“I cannot stay to talk with you,” Miss Betty interrupted, and added, with a straightforwardness which made him afraid she would prove lamentably direct: “I do not know you.”
Perhaps she remembered that already one young man had been presented to her by no better sponsor than a white cat, and had no desire to carry her unconventionality farther than that. In the present instance there was not even a kitten.
She turned toward the house, whereupon he gave a little pathetic exclamation of pleading in a voice that was masterly, being as sincere as it was musical, and he took a few leaning steps toward her, both hands outstretched.
“One moment more!” he cried, as she turned again to him. “It may be the one chance of my life to speak with you; don't deny me this.—All the rest will meet you when the happy evening comes, will dance with you, talk with you, see you when they like, listen to you sing. I, alone, must hover about the gates, or steal like a thief into your garden to hear you from a distance. Listen to me—just this once—for a moment?”
“I cannot listen,” she said firmly; and stood quite still. She was now in deep shadow.
“I will not believe you merciless!
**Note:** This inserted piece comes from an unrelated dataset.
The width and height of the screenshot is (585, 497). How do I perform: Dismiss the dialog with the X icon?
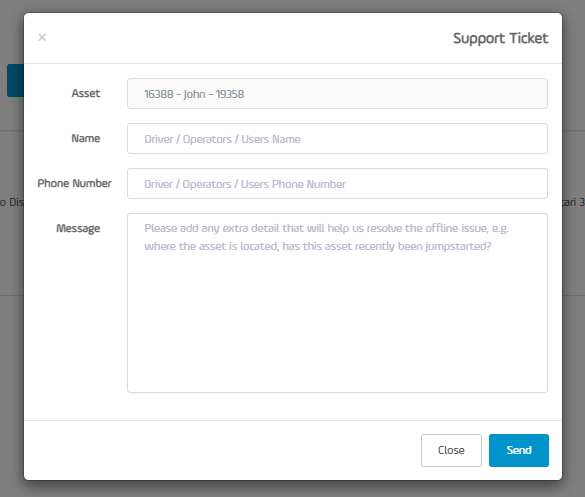(42, 37)
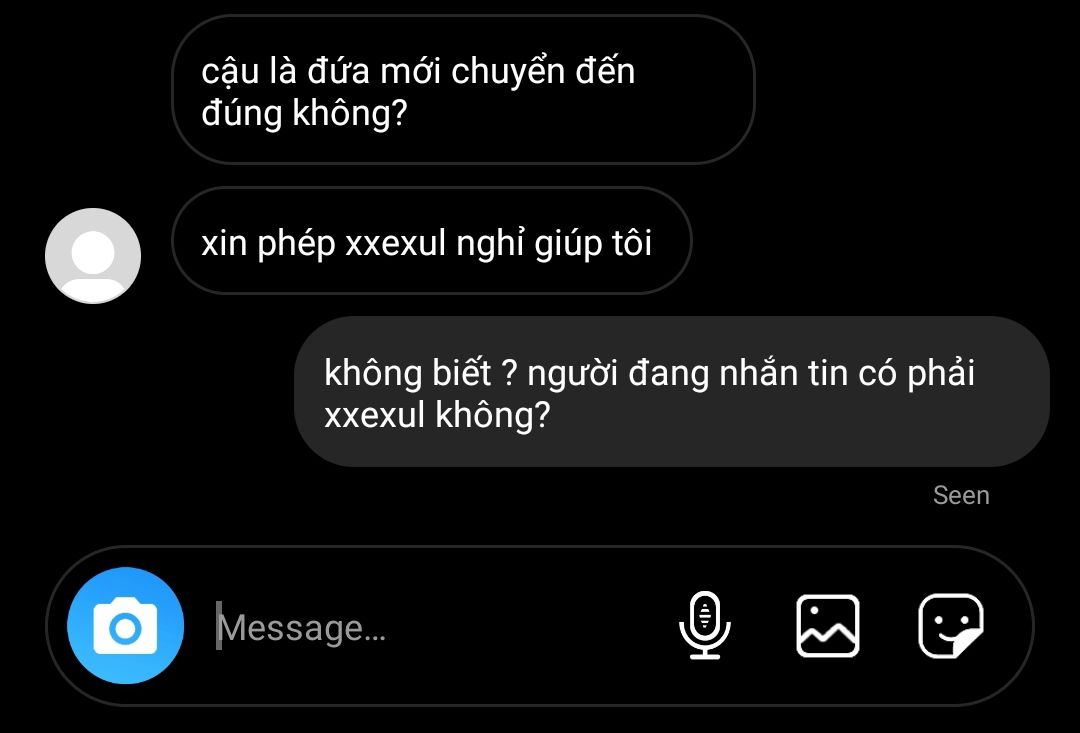Click "xxexul không?" in the sent message
This screenshot has width=1080, height=733.
(x=437, y=415)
You would not condemn the meanest criminal unheard!” Remembering that she was so lately from the convent, he ventured this speech in a deep, thrilling voice, only to receive a distinct shock for his pains, for she greeted it with an irrepressible, most unexpected peal of contralto laughter, and his lips parted slightly with the surprise of it.
They parted much farther in the next instant—in good truth, it may be stated of the gentleman that he was left with his mouth open—for, suddenly leaning toward him out of the shadow into the light, her face shining as a cast of tragedy, she cried in a hoarse whisper:
“Are you a murderer?”
And with that and a whisk of her skirts, and a footfall on the gravel path, she was gone. He stood dumbfounded, poor comedian, having come to play the chief role, but to find the scene taken out of his hands. Then catching the flutter of her wrap, as she disappeared into the darkness of the veranda, he cried in a loud, manly voice:
“You are a dear!”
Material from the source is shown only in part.